* _EXTRACT PROVIDED_
For those who are new to the feature, here's the deal: every week, I break down a topic related to regression to the mean. Some weeks, I'll explain what it is, how it works, why you hear so much about it, and how you can harness its power for yourself. In other weeks, I'll give practical examples of regression at work.
In weeks where I'm giving practical examples, I will select a metric to focus on. I'll rank all players in the league according to that metric and separate the top players into Group A and the bottom players into Group B. I will verify that the players in Group A have outscored the players in Group B to that point in the season. And then I will predict that, by the magic of regression, Group B will outscore Group A going forward.
Crucially, I don't get to pick my samples (other than choosing which metric to focus on). If I'm looking at receivers and Justin Jefferson is one of the top performers in my sample, then Justin Jefferson goes into Group A, and may the fantasy gods show mercy on my predictions.
And then because predictions are meaningless without accountability, I track and report my results. Here's last year's season-ending recap, which covered the outcome of every prediction made in our seven-year history, giving our top-line record (41-13, a 76% hit rate) and lessons learned along the way.
Our Year to Date
Sometimes, I use this column to explain the concept of regression to the mean. In Week 2, I discussed what it is and what this column's primary goals would be. In Week 3, I explained how we could use regression to predict changes in future performance-- who would improve, who would decline-- without knowing anything about the players themselves. In Week 7, I explained why large samples are our biggest asset when attempting to benefit from regression. In Week 9, I gave a quick trick for evaluating whether unfamiliar statistics are likely stable or unstable.
Sometimes, I point out broad trends. In Week 5, I shared twelve years worth of data demonstrating that preseason ADP held as much predictive power as performance to date through the first four weeks of the season.

* _SET PROBLEM 1_
Write out the stretch of the regression column from "And then because" through "along the way.", substituting "transparency" for "accountability".
* _SET PROBLEM 2_
Render the stretch of the rows from the line containing "This screenshot has width=1241, height=717." through the line containing "Looking at the screenshot, I should tap(215, 23)." as a JSON list of strings, with one string per line and blank lines omitted.

* _EXERCISE MATERIAL_

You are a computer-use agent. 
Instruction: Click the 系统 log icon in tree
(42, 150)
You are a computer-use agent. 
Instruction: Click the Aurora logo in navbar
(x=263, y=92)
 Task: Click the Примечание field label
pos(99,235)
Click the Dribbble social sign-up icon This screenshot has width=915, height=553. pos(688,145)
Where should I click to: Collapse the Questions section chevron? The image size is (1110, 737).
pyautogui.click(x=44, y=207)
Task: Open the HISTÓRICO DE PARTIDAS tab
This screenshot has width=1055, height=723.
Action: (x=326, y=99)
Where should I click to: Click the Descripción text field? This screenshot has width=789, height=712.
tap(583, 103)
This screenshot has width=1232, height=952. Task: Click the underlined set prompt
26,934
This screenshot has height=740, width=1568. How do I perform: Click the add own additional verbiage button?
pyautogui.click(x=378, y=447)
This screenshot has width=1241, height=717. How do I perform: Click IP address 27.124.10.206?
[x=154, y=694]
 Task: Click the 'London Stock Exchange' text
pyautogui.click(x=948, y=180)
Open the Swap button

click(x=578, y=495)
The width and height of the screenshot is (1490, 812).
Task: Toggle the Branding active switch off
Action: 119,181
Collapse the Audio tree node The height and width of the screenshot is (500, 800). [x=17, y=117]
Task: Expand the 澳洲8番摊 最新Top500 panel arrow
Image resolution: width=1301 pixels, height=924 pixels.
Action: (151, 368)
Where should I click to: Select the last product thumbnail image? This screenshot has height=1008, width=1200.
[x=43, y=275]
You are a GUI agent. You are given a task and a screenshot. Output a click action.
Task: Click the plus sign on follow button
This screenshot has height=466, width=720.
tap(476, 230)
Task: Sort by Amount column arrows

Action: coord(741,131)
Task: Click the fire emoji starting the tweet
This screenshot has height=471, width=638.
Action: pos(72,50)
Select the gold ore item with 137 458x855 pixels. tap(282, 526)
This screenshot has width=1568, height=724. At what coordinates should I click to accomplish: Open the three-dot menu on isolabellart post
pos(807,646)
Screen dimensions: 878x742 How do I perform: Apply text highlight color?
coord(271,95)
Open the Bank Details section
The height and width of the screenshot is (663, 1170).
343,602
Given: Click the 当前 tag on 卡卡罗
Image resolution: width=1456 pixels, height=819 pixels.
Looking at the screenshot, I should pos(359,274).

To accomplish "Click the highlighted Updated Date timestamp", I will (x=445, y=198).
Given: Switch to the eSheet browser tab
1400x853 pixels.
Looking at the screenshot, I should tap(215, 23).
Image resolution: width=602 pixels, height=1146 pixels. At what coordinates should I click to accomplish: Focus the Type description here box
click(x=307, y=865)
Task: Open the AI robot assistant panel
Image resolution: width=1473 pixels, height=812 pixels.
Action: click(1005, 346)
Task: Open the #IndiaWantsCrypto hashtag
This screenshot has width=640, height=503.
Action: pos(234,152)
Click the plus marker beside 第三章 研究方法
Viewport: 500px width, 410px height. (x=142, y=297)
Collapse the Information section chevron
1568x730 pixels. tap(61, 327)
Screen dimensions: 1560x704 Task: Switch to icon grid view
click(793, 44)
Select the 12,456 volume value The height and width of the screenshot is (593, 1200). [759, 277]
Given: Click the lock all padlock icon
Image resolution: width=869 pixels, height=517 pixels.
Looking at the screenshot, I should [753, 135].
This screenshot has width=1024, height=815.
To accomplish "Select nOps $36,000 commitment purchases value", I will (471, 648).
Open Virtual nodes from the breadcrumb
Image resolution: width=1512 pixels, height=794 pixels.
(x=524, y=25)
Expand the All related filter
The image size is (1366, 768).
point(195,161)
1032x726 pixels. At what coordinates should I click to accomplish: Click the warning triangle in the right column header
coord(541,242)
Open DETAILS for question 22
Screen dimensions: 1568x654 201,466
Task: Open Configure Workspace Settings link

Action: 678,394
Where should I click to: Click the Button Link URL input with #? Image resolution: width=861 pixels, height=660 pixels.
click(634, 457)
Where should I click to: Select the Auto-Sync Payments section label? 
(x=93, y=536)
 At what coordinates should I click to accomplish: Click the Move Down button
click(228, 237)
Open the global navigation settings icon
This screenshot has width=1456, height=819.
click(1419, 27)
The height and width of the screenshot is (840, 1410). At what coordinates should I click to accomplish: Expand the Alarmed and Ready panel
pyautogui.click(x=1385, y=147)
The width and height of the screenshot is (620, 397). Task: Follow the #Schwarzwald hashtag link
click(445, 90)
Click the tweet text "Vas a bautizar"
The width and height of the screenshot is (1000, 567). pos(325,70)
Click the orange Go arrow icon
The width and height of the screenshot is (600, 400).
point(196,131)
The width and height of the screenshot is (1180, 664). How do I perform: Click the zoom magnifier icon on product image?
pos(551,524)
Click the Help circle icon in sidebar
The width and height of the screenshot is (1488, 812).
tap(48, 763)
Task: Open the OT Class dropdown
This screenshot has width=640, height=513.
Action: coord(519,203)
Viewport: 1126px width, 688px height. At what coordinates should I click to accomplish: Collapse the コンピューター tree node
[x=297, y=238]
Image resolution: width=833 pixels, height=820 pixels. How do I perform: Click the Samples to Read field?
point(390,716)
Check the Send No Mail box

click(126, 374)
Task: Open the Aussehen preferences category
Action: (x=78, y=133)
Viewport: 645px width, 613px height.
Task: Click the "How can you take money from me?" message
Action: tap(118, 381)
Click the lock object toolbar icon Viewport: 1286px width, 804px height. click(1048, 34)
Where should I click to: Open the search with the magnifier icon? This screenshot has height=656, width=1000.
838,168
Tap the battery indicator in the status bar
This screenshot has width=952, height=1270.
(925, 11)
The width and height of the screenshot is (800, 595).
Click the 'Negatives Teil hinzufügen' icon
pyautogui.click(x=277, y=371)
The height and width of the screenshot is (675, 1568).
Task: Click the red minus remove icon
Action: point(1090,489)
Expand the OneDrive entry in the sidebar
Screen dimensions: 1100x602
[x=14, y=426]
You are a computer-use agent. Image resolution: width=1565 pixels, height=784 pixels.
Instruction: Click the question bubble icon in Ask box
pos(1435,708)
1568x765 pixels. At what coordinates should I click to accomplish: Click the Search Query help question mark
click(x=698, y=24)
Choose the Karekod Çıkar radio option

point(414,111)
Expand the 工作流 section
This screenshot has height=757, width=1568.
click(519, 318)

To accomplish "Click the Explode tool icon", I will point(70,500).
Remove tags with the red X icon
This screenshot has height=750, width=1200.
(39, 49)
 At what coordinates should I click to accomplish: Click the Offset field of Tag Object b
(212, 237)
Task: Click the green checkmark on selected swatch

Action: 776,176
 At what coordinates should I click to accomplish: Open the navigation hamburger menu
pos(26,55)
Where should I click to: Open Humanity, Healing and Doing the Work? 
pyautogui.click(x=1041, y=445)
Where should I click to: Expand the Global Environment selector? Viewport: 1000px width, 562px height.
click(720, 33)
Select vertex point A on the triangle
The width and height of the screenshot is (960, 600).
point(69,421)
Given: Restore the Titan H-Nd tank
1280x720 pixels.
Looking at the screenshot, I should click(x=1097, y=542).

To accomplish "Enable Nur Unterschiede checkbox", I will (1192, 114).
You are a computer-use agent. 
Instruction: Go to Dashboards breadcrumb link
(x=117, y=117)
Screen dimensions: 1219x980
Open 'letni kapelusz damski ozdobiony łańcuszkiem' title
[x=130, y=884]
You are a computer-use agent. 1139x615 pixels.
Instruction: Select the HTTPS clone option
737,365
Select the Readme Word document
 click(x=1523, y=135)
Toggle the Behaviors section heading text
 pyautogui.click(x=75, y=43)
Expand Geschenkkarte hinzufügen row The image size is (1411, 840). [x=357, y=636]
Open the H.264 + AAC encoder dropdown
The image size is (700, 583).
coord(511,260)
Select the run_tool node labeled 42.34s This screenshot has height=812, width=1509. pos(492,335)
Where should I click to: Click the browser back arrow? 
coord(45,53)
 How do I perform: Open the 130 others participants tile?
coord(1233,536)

* _EXERCISE RESULT 1_
And then because predictions are meaningless without transparency, I track and report my results. Here's last year's season-ending recap, which covered the outcome of every prediction made in our seven-year history, giving our top-line record (41-13, a 76% hit rate) and lessons learned along the way.

* _EXERCISE RESULT 2_
[
  "This screenshot has width=1241, height=717. How do I perform: Click IP address 27.124.10.206?",
  "[x=154, y=694]",
  " Task: Click the 'London Stock Exchange' text",
  "pyautogui.click(x=948, y=180)",
  "Open the Swap button",
  "click(x=578, y=495)",
  "The width and height of the screenshot is (1490, 812).",
  "Task: Toggle the Branding active switch off",
  "Action: 119,181",
  "Collapse the Audio tree node The height and width of the screenshot is (500, 800). [x=17, y=117]",
  "Task: Expand the 澳洲8番摊 最新Top500 panel arrow",
  "Image resolution: width=1301 pixels, height=924 pixels.",
  "Action: (151, 368)",
  "Where should I click to: Select the last product thumbnail image? This screenshot has height=1008, width=1200.",
  "[x=43, y=275]",
  "You are a GUI agent. You are given a task and a screenshot. Output a click action.",
  "Task: Click the plus sign on follow button",
  "This screenshot has height=466, width=720.",
  "tap(476, 230)",
  "Task: Sort by Amount column arrows",
  "Action: coord(741,131)",
  "Task: Click the fire emoji starting the tweet",
  "This screenshot has height=471, width=638.",
  "Action: pos(72,50)",
  "Select the gold ore item with 137 458x855 pixels. tap(282, 526)",
  "This screenshot has width=1568, height=724. At what coordinates should I click to accomplish: Open the three-dot menu on isolabellart post",
  "pos(807,646)",
  "Screen dimensions: 878x742 How do I perform: Apply text highlight color?",
  "coord(271,95)",
  "Open the Bank Details section",
  "The height and width of the screenshot is (663, 1170).",
  "343,602",
  "Given: Click the 当前 tag on 卡卡罗",
  "Image resolution: width=1456 pixels, height=819 pixels.",
  "Looking at the screenshot, I should pos(359,274).",
  "To accomplish \"Click the highlighted Updated Date timestamp\", I will (x=445, y=198).",
  "Given: Switch to the eSheet browser tab",
  "1400x853 pixels.",
  "Looking at the screenshot, I should tap(215, 23)."
]